It's always courting disaster to wait on what other clubs give you before you set out after what you need yourself.

Financial difficulties might mitigate such an approach. In Leicester's case, that didn't apply.


----------



## hatterson

Live in the Now said:


> Kompany hurt again. Calf problem this time.




If it ends up being long term, I might demote them from the top of my prediction list. Kompany covers a lot of mental error by their other guys when he's on the pitch.


----------



## hatterson

hatterson said:


> City, United, Chelsea, Liverpool, Aresenal, Spurs




Assuming no big injuries (like if Kompany misses time from the above mentioned injury) I'll stick with this with the exception of flopping Arsenal and Spurs.


----------



## Savant

Joyce says Mignolet will get the LFC league games and Karius will get the CL game; or at least that is the plan.


----------



## Blender

hatterson said:


> If it ends up being long term, I might demote them from the top of my prediction list. Kompany covers a lot of mental error by their other guys when he's on the pitch.

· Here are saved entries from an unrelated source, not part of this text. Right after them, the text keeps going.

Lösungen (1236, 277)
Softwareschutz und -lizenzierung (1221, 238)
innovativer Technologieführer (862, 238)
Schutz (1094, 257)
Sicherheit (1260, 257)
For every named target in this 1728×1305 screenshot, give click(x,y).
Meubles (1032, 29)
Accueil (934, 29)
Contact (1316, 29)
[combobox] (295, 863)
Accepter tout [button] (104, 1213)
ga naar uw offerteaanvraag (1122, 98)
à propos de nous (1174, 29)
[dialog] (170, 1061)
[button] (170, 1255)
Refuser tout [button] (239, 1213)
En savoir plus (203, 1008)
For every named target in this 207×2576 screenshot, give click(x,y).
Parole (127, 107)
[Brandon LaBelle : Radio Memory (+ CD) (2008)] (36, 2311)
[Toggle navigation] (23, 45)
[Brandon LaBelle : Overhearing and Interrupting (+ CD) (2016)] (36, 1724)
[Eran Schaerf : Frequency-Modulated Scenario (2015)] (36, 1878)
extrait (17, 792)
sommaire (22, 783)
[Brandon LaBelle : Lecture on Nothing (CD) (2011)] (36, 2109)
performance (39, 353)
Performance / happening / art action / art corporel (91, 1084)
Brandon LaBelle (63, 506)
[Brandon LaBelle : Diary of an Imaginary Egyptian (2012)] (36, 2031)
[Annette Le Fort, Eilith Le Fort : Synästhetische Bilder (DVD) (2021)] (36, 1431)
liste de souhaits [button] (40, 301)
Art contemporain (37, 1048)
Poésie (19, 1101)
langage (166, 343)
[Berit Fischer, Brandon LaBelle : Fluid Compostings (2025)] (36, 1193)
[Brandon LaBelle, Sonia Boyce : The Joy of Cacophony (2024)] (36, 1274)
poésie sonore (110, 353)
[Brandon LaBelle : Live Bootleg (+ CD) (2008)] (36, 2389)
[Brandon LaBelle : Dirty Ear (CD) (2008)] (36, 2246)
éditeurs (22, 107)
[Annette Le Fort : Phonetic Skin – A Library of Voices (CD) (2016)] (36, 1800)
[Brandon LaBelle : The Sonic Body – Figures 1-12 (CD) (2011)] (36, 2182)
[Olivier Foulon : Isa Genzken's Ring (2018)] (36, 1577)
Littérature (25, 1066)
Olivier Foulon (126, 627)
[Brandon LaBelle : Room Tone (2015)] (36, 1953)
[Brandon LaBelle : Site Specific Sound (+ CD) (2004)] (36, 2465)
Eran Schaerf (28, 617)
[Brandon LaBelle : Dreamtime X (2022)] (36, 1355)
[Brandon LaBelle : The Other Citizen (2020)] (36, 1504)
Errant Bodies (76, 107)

Yea they end up relying on guys like Otamendi a lot more without Kompany there, and he just isn't very good at covering players in the box.


----------



## Chimaera

S E P H said:


> Don't forget that Sanchez chose Arsenal over Liverpool, such as Suarez wanting a move to Arsenal from Liverpool. Of course cities were probably a big part of the decision, but Arsenal is just a "bigger club" in regards to aura and attraction to players, this is even with the Kroenke and Wenger viruses causing Fourthplacitis instead of a Wengerectomy. Man, my analogies are on fire today.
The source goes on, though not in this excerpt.